• **About this exercise**: Your answer should be one number, the count of lines in the entries holding the word "agent".

··· Data extract ···

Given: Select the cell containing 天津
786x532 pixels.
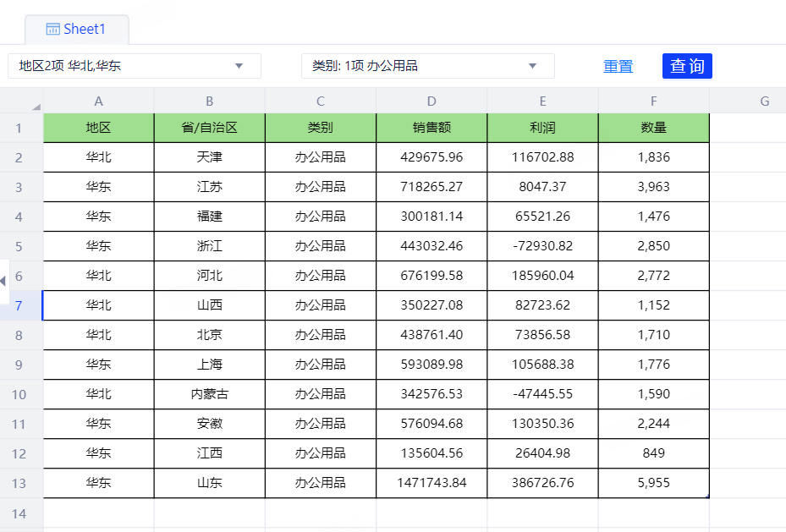Looking at the screenshot, I should click(210, 157).
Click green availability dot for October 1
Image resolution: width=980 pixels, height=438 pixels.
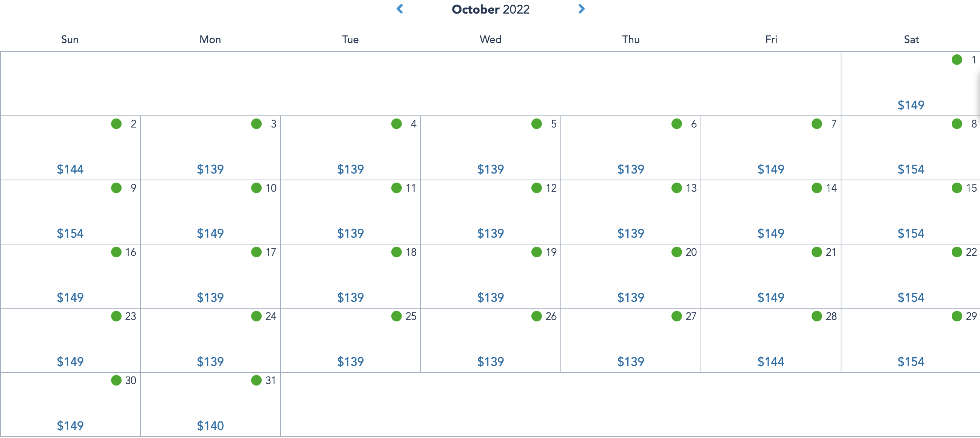[957, 60]
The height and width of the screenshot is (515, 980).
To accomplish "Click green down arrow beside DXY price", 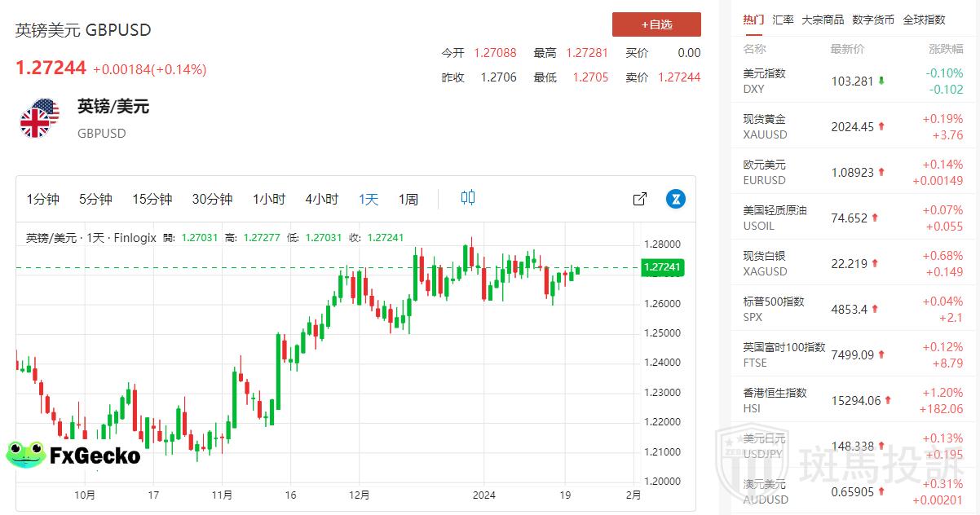I will [881, 81].
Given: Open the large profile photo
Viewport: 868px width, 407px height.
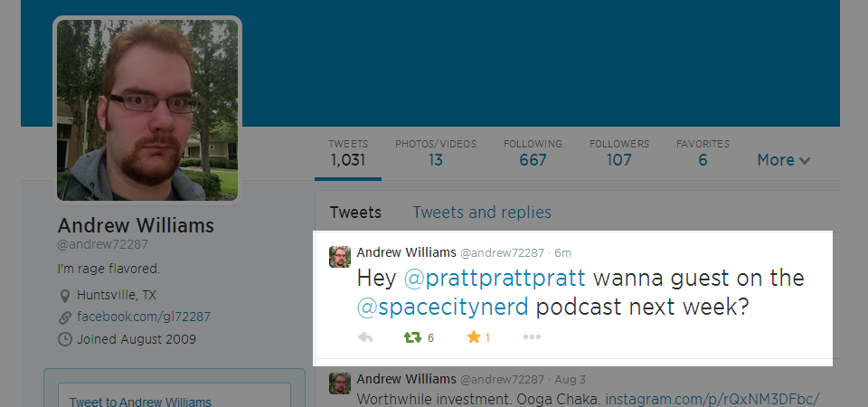Looking at the screenshot, I should [x=147, y=110].
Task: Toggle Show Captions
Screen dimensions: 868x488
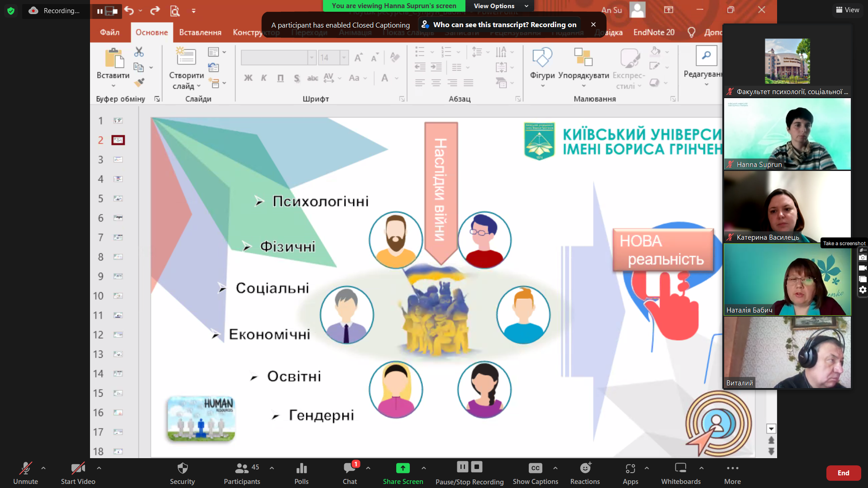Action: (x=535, y=473)
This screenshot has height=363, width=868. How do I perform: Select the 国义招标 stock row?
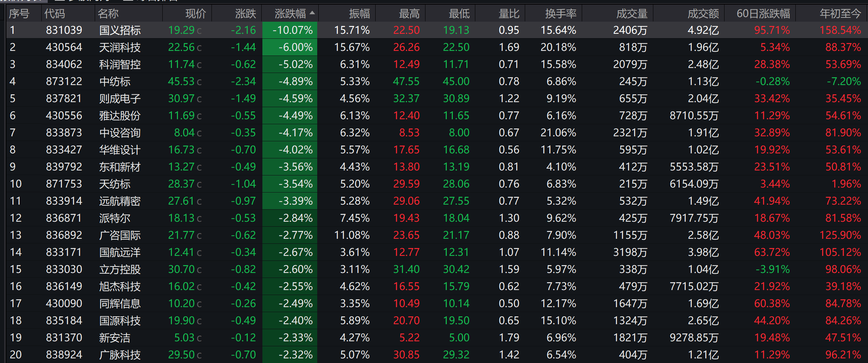(x=120, y=30)
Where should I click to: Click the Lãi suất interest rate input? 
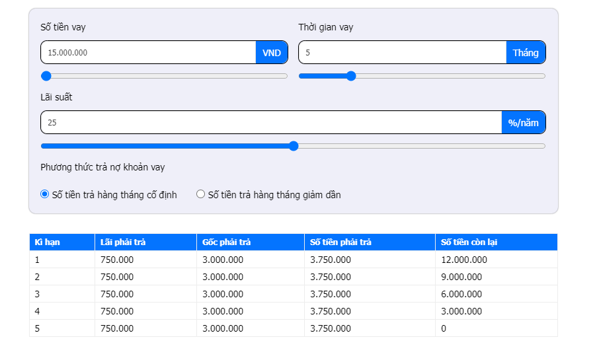pyautogui.click(x=272, y=122)
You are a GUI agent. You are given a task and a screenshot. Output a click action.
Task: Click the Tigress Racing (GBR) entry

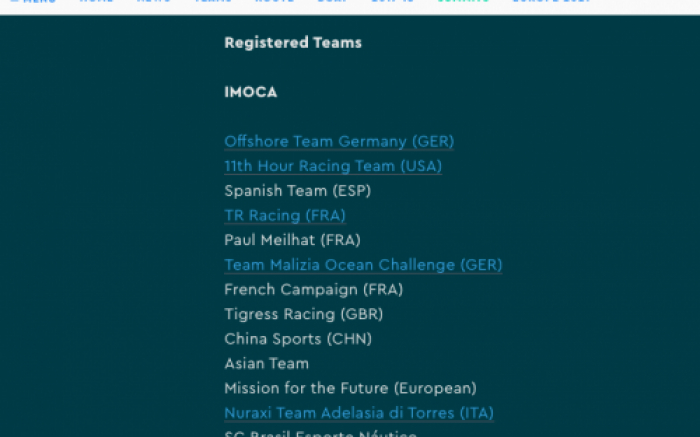coord(304,314)
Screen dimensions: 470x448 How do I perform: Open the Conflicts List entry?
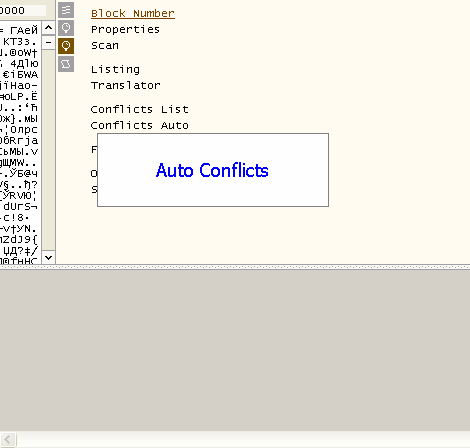(x=140, y=110)
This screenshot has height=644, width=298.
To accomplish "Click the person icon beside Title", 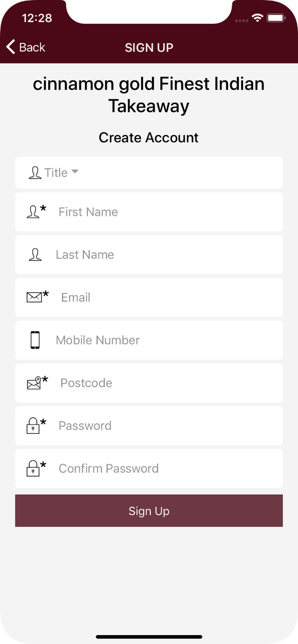I will tap(35, 173).
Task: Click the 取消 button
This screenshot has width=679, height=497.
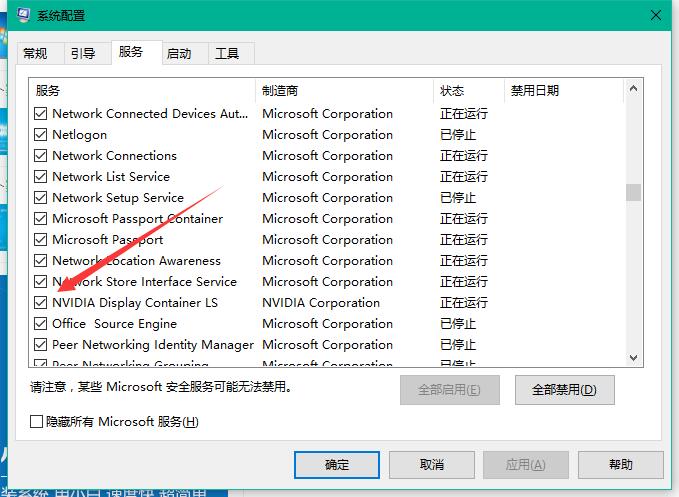Action: [x=431, y=465]
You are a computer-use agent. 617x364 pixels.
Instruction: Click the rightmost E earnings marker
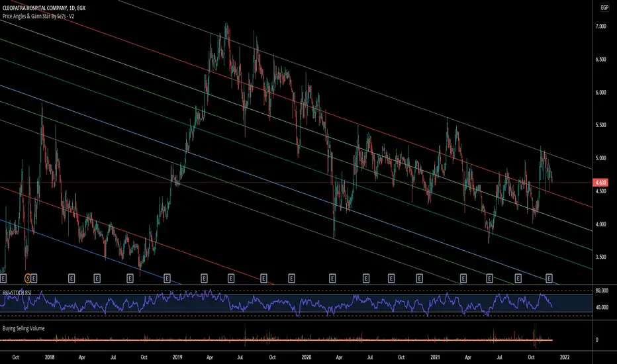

···

• **The completed task**: 2